There are countless reasons for this gap. Many involve food. Low-income families often live in “food deserts,” where little fresh produce is available. Fast-food restaurants abound, offering cheap, tasty but unhealthful choices. But there’s another reason for this health gap that is rarely talked about — the power of social networks.
For the Record
Jan. 29, 9:15 p.m.: The first paragraph of this article was corrected to say “South Los Angeles” instead of “Los Angeles.”
In 1948, researchers started tracking the cardiovascular health of 5,200 residents of Framingham, Mass., and from this influential study emerged a lot of what we now know about the effects of diet and exercise on heart disease. But in 2009, two social scientists began parsing data and made a fascinating observation: When Framingham participants became obese, their friends were more than half again as likely to become obese too.
This is intuitive — if your friends smoke, you are likely to smoke. Less intuitive was the discovery that your friend’s friends can affect your health. Those who were one person removed from someone obese were 20% more likely to become obese — even if the connecting friend didn’t gain weight. So if your friend’s friends are smokers, you are more likely to smoke. In short, social norms are contagious.
This has huge repercussions for obesity. Not only does America’s toxic food environment need to be fixed, but also our social norms need to change. In affluent areas, this is already starting to happen, as people become accustomed to drinking green juice, eating tofu and doing yoga.

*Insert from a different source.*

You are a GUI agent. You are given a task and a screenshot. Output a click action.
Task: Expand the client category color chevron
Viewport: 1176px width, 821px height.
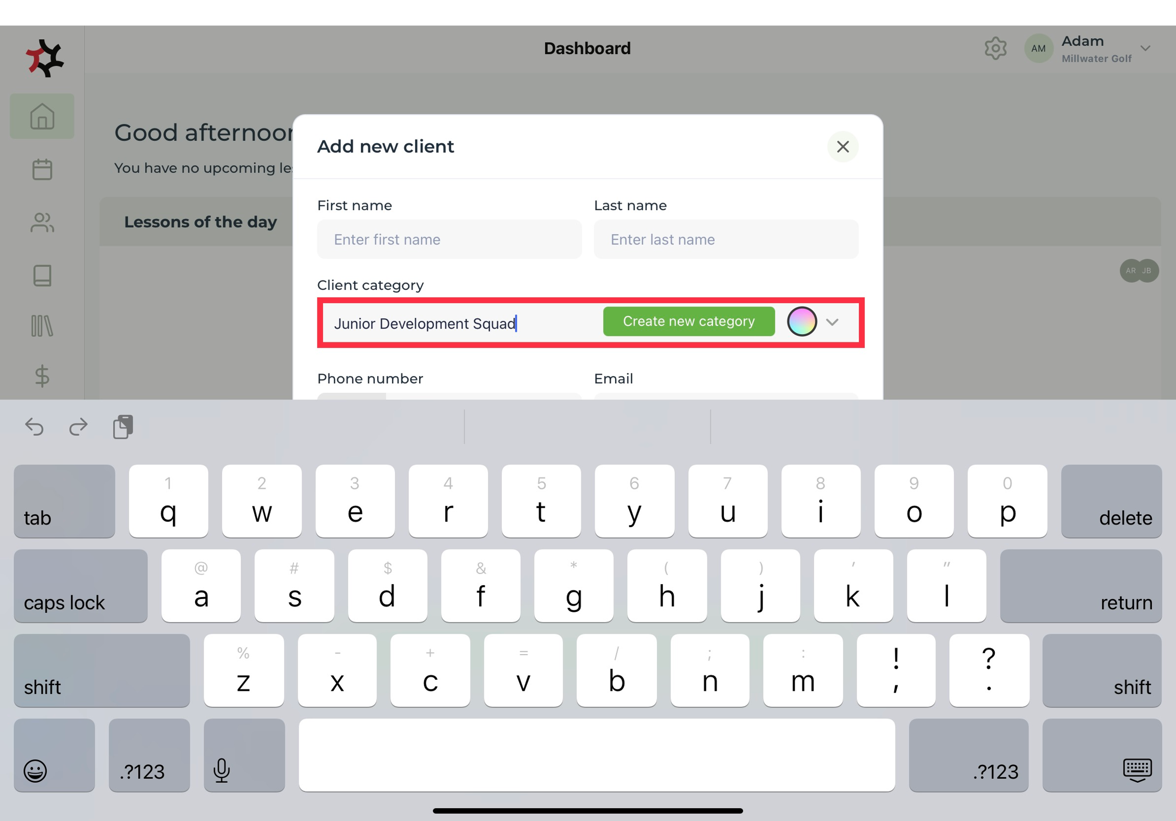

But in food deserts, where unhealthful eating practices persist because of necessity, it’s a different story. Even when marginal improvements in food access are made — by placing produce in corner stores, for instance, or giving children fresh fruit at school — they don’t stick because there is little social support for that kind of eating. In some schools in South Los Angeles, the majority of fruit given daily to children gets thrown in the trash, teachers say. Kids prefer the breakfast they’ve become accustomed to — which might be Cheetos and Pepsi.

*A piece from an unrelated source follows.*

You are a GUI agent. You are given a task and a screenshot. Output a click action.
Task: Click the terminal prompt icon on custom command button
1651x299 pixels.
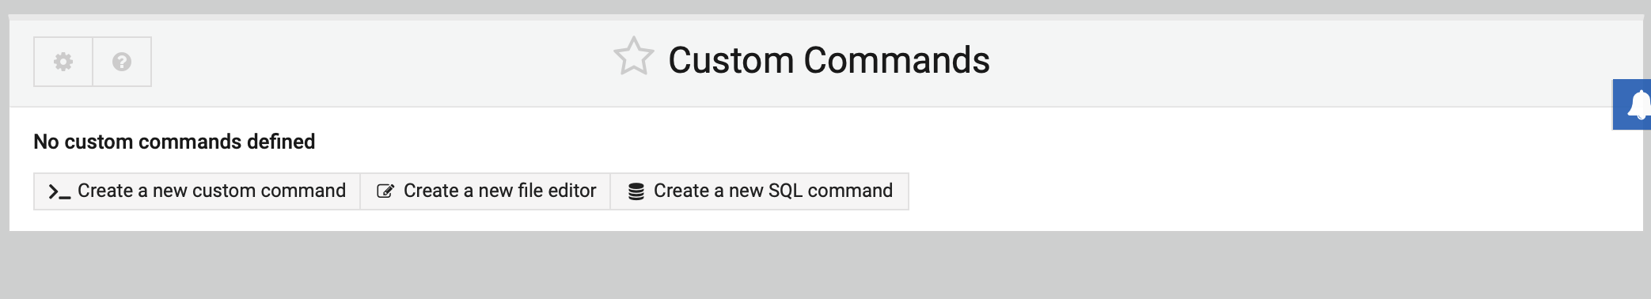pyautogui.click(x=59, y=191)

To stem the spread of obesity and close the health gap, we need to use social networks to spread new norms. There’s historical precedent for this: In 1964, 42% of Americans smoked; 18% do so today, according to the Centers for Disease Control and Prevention. Raising cigarette taxes and increasingly strident cigarette-pack warnings surely helped but so did raising awareness about the dangers of secondhand smoke. Smoking gradually went from cool to disrespectful.
But smoking rates dropped mainly in affluent areas. High-income families decreased their smoking by 62% from 1965 to 1999 compared with only 9% for low-income families, according to the Campaign for Tobacco-Free Kids.

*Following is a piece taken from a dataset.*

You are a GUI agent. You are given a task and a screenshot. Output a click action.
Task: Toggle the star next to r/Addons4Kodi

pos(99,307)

So how do you change social norms around unhealthful eating in a way that doesn’t leave low-income families behind?
At Groceryships, the L.A.-based nonprofit I run, we are developing a network of peer-led support and education groups in low-income areas. Small groups of families meet weekly to work on getting healthy together. There is nutrition education, healthful cooking classes and money to experiment with produce. Children have to try a vegetable 10 to 12 times to develop a liking, according to UCLA research, and that cost doesn’t fit into a food stamp budget.
But the backbone of each two-hour meeting is the support group aspect, in which participants discuss the challenges of adopting a healthful lifestyle while surrounded by unhealthful choices. A box of Kleenex sits in the center of the circle, testimony to how hard it is to talk about food and health without tears.
This support group format leads to deep emotional bonds — and physical changes. All of the families that have participated in our program report significantly increased fruit and vegetable consumption. The first group of seven moms to complete the six-month program all reported weight loss in their children and other family members.
Changing habits a few families at a time may seem like small ball. It’s not. The social scientists who analyzed the Framingham data theorized that the best way to fight obesity wasn’t with the support of a cluster of close friends, but to skip a link and work on getting healthy with friends of friends. When the researchers ran this scenario through their model, it worked. People all along the chain of acquaintance started slimming down.
It works because of the ripple effect. One participant at Groceryships took over breakfast duty at her church, replacing pancakes and bacon with brown rice cereal and fruit. Another started teaching a nutrition class at her child’s elementary school. The teenage skateboarding sons of another participant started hosting fruit and vegetable smoothie parties for skateboarders in the neighborhood. Participants recruit friends and neighbors, spreading healthful norms through their social networks.
In 2015, we plan to launch 10 new groups in South Los Angeles, but we are also setting it up so that anyone who wants to can recruit 10 friends and start and run an independent group, with our support.
Imagine if there were millions of these groups, making healthful norms go viral.
Sam Polk is the founder of the nonprofit Groceryships. His memoir is scheduled to be released by Scribner early next year.